◆ ACTIVITIES ◆
**a.** In the challenge text below, what reward is offered?
**b.** For each statement, say yes or no depending on whether it agrees with the challenge text below, and quote the words of the text that decide it. (i) The challenge ends on 2025-10-17. (ii) The verification may be limited to slices below a fixed maximum length. (iii) Mutating immutable bytes is one of the undefined behaviors the proofs must rule out.
**c.** List every undefined behavior that the challenge text below, under "List of UBs", says all proofs must automatically rule out.

◆ TEXT FOR ANALYSIS ◆

Challenge 17: Verify the safety of slice functions
- Status: Open
- Tracking Issue: #281
- Start date: 2025-03-07
- End date: 2025-10-17
- Reward: 10000 USD
Goal
Verify the safety of std::slice functions in (library/core/src/slice/mod.rs).
Success Criteria
For the following unsafe functions (in library/core/src/slice/mod.rs):
- Write contracts specifying the safety precondition(s) that the caller must uphold, then
- Verify that if the caller respects those preconditions, the function does not cause undefined behavior.
| Function |
|---|
| get_unchecked |
| get_unchecked_mut |
| swap_unchecked |
| as_chunks_unchecked |
| as_chunks_unchecked_mut |
| split_at_unchecked |
| split_at_mut_unchecked |
| align_to |
| align_to_mut |
| get_disjoint_unchecked_mut |
Prove that the following safe abstractions (in library/core/src/slice/mod.rs) do not cause undefined behavior:
| Function |
|---|
| first_chunk |
| first_chunk_mut |
| split_first_chunk |
| split_first_chunk_mut |
| split_last_chunk |
| split_last_chunk_mut |
| last_chunk |
| last_chunk_mut |
| reverse |
| as_chunks |
| as_chunks_mut |
| as_rchunks |
| split_at_checked |
| split_at_mut_checked |
| binary_search_by |
| partition_dedup_by |
| rotate_left |
| rotate_right |
| copy_from_slice |
| copy_within |
| swap_with_slice |
| as_simd |
| as_simd_mut |
| get_disjoint_mut |
| get_disjoint_check_valid |
| as_flattened |
| as_flattened_mut |
The verification must be unbounded---it must hold for slices of arbitrary length.
The verification must hold for generic type T (no monomorphization).
List of UBs
All proofs must automatically ensure the absence of the following undefined behaviors ref:
- Accessing (loading from or storing to) a place that is dangling or based on a misaligned pointer.
- Reading from uninitialized memory except for padding or unions.
- Mutating immutable bytes.
- Producing an invalid value
Note: All solutions to verification challenges need to satisfy the criteria established in the challenge book in addition to the ones listed above.

◆ GIVEN ENTRIES ◆
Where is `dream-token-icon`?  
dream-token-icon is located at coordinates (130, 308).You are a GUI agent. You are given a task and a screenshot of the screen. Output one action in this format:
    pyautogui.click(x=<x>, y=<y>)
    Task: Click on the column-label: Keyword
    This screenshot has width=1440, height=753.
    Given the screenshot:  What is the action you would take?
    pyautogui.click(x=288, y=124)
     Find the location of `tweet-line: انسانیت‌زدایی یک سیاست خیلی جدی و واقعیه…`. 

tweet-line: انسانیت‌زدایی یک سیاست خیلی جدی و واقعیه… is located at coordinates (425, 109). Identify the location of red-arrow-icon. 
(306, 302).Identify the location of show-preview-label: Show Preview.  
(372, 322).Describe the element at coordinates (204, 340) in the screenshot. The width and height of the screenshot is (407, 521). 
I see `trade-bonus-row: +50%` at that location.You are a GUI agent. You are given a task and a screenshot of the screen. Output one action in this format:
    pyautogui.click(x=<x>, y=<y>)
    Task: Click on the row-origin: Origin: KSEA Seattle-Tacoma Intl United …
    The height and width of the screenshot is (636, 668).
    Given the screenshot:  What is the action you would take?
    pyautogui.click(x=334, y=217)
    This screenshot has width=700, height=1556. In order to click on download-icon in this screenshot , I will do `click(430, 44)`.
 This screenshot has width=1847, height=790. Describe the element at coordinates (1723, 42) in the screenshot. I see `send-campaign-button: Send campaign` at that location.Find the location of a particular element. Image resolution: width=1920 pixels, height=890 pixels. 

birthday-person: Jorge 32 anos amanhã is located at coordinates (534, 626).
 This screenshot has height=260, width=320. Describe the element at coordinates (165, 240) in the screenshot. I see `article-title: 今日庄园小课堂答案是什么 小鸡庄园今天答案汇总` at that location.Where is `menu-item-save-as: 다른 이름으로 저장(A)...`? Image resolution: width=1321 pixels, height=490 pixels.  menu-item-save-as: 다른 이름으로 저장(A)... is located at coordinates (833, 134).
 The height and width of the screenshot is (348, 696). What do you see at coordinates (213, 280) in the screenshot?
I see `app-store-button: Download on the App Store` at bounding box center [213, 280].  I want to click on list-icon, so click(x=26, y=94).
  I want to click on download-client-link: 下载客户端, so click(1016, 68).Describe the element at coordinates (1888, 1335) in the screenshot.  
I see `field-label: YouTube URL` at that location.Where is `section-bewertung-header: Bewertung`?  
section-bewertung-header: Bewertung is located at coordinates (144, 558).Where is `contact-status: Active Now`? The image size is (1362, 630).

◆ ANSWER SET ◆
**a.** 10000 USD

**b.**
(i) Yes: "End date: 2025-10-17"
(ii) No: "The verification must be unbounded---it must hold for slices of arbitrary length."
(iii) Yes: "Mutating immutable bytes."

**c.**
- Accessing (loading from or storing to) a place that is dangling or based on a misaligned pointer.
- Reading from uninitialized memory except for padding or unions.
- Mutating immutable bytes.
- Producing an invalid value